Part II: Progress for the Privates
Although far behind its public counterparts, private firms have started heading in the right direction.
The unequivocal need for standardized climate reporting mechanisms cannot be stressed enough. Increasing market pressures being brought about to public companies, including pressure from investors, regulators, and consumers to boost transparency and performance are now widely evident.
In this regard, a recent survey conducted by Bain & Co. and the Institutional Limited Partners Association (ILPA) found that “70% of the institutions that private markets rely on most for capital have adopted environmental, social, and governance (ESG) policies, and 85% of those have carried out or are implementing policies aimed specifically at private equity investments. A full 93% said they would walk away from an investment if it posed an ESG concern, and 80% expect to ramp up requests for ESG reporting from general partners (GPs) over the next three years.”

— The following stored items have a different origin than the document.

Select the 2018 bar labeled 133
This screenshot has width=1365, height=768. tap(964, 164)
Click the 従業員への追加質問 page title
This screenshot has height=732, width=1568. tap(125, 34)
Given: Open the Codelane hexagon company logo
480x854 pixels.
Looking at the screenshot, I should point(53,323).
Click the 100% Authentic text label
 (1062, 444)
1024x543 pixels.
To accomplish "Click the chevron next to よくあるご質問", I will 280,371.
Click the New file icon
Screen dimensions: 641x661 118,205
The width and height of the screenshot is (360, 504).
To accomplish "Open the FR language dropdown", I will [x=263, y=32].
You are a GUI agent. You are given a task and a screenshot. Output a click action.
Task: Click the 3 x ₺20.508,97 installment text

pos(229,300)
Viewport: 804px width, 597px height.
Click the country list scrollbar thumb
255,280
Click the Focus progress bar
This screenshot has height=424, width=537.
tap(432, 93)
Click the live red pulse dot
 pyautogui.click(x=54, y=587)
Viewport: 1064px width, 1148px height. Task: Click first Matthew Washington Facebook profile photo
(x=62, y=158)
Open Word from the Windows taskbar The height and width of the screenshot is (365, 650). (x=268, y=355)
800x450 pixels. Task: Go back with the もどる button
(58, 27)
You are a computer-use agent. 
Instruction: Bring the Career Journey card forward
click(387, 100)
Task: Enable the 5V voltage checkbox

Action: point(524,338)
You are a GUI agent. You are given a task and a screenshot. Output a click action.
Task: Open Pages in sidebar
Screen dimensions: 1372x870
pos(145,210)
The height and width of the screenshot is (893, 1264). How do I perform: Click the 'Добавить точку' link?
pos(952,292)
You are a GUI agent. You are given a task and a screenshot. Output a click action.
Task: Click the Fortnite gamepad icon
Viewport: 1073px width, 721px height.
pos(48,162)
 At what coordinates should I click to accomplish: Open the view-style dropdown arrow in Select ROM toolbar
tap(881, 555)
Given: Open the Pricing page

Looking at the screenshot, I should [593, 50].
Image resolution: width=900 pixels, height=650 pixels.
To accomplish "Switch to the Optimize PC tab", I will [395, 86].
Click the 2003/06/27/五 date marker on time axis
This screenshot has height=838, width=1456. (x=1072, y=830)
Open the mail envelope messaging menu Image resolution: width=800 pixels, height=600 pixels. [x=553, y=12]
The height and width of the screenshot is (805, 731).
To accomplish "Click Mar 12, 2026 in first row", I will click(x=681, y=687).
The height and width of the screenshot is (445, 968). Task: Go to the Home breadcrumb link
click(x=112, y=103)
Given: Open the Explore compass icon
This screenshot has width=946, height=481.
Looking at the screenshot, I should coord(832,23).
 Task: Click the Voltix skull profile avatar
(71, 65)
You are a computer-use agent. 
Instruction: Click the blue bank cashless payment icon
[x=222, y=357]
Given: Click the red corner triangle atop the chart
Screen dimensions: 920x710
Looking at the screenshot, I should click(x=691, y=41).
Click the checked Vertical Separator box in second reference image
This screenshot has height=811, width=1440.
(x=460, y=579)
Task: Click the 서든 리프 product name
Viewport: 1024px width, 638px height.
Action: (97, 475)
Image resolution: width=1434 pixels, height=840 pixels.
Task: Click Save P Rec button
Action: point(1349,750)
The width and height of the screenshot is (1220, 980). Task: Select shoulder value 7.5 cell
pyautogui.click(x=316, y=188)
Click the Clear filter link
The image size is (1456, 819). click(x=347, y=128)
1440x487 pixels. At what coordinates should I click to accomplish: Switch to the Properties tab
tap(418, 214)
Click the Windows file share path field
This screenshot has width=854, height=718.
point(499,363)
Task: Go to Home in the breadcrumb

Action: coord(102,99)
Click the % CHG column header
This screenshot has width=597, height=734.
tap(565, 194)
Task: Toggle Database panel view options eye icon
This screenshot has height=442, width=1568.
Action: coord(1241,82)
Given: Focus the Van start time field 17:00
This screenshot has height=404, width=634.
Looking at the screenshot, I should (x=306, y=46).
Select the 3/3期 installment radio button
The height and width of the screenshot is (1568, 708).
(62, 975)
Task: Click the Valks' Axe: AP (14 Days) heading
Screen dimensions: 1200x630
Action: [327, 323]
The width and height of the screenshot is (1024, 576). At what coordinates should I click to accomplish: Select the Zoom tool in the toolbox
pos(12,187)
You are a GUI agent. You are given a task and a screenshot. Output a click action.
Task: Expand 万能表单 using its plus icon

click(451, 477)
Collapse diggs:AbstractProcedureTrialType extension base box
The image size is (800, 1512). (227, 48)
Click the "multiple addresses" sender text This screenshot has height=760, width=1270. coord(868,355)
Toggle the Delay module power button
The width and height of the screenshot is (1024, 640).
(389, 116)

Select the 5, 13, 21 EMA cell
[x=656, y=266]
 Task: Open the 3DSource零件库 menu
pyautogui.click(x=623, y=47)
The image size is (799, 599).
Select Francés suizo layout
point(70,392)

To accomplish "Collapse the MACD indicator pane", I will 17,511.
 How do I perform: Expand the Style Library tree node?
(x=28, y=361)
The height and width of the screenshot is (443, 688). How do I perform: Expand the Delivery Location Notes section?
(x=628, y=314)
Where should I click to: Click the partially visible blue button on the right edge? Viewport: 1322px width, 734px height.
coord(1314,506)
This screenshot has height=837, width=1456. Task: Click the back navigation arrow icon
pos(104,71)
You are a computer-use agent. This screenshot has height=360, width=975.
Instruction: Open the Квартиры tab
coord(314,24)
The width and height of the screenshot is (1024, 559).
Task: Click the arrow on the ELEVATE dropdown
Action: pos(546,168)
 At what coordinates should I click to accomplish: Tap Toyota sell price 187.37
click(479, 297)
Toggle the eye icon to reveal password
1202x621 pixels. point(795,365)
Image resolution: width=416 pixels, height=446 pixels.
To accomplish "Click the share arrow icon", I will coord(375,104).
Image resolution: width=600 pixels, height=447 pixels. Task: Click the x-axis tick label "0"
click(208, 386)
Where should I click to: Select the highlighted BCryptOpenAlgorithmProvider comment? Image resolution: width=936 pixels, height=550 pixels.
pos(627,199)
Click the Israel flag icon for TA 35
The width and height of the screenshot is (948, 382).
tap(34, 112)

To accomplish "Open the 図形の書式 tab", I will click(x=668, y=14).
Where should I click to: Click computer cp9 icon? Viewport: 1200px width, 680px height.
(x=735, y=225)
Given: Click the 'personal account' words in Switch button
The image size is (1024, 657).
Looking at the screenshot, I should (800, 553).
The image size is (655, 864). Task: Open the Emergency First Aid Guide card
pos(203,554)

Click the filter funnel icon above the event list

Recent research has found that small- or medium-sized firms populating private equity portfolios have started to come under increasing scrutiny from investors as well as regulators. Mandatory carbon reporting standards have already started being rolled out in the European Union, with regulators in North America now also mulling new rules to boost the requirements of reporting.
An aspect that is very likely to fan the momentum in the sector is the shifting pattern of consumption to more environmentally-friendly products and to companies with greater adherence to ESG policies, with sustainability and fairness ingrained in the culture. Such forces, especially regulatory ones, are set to be the most critical factor in reducing the gap in climate reporting between public and private firms
“The Bain-ILPA study shows that a lack of specific data standards and best practices related to ESG is clearly hampering PE investors’ ability to consistently evaluate ESG performance across their portfolios. CDP finds that private companies are generally enthusiastic about seeking solutions and are responsive to reporting requests, especially from investors. Finding easier ways to comply appears to be the bigger conundrum.”
Although considerably lagging its public counterparts (read Part I here), private companies too have started making considerable progress. Some of the practical steps taken to get the ball rolling include:
- Focused plan: Establishing a focused plan of both long- and short-term ambitions, a high-impact basket of initiatives, and establishing credibility and maintaining momentum.
- Carbon baseline: Developing a carbon baseline plan to establish a starting point to correctly identify where exactly firms’ major greenhouse gas emissions are coming from and how to mitigate them.
- Ambition communication: Bain & Co. writes, “as with any critical shift in how a company operates, communication and buy-in starts at the top and cascades down through the organization. It’s up to leadership to model a serious commitment to pushing toward net-zero.”
- Tracking progress: Transparency is absolutely essential and maintaining a dashboard that tracks progress on all fronts is crucial.
Establishing a practical and credible roadmap to reduce emissions and mitigate environmental impacts is a rather complex undertaking, especially for firms intrinsically linked with various sections of a very globalized supply chain. However, as the need for it expands, the emergence of third-party services to help companies monitor emissions in real-time is becoming an increasing trend.
The CDP, for example, was set up to facilitate disclosures from portfolio firms, maintain transparency and properly handle environmental performance. Currently working with investors with over $2.3 trillion in assets under management, they created the world’s first-ever standardized climate change disclosure platform to model emissions based on report input data.
Bain & Co. concludes: “there will always be market players who try to escape scrutiny around their environmental footprint. But many private companies are simply searching for the best, most economical ways to measure their environmental impacts and mitigate them. New tools and methodologies are emerging every day. Investors, customers, employees, and regulators are all letting private companies know that now is the time to start putting those tools to work.”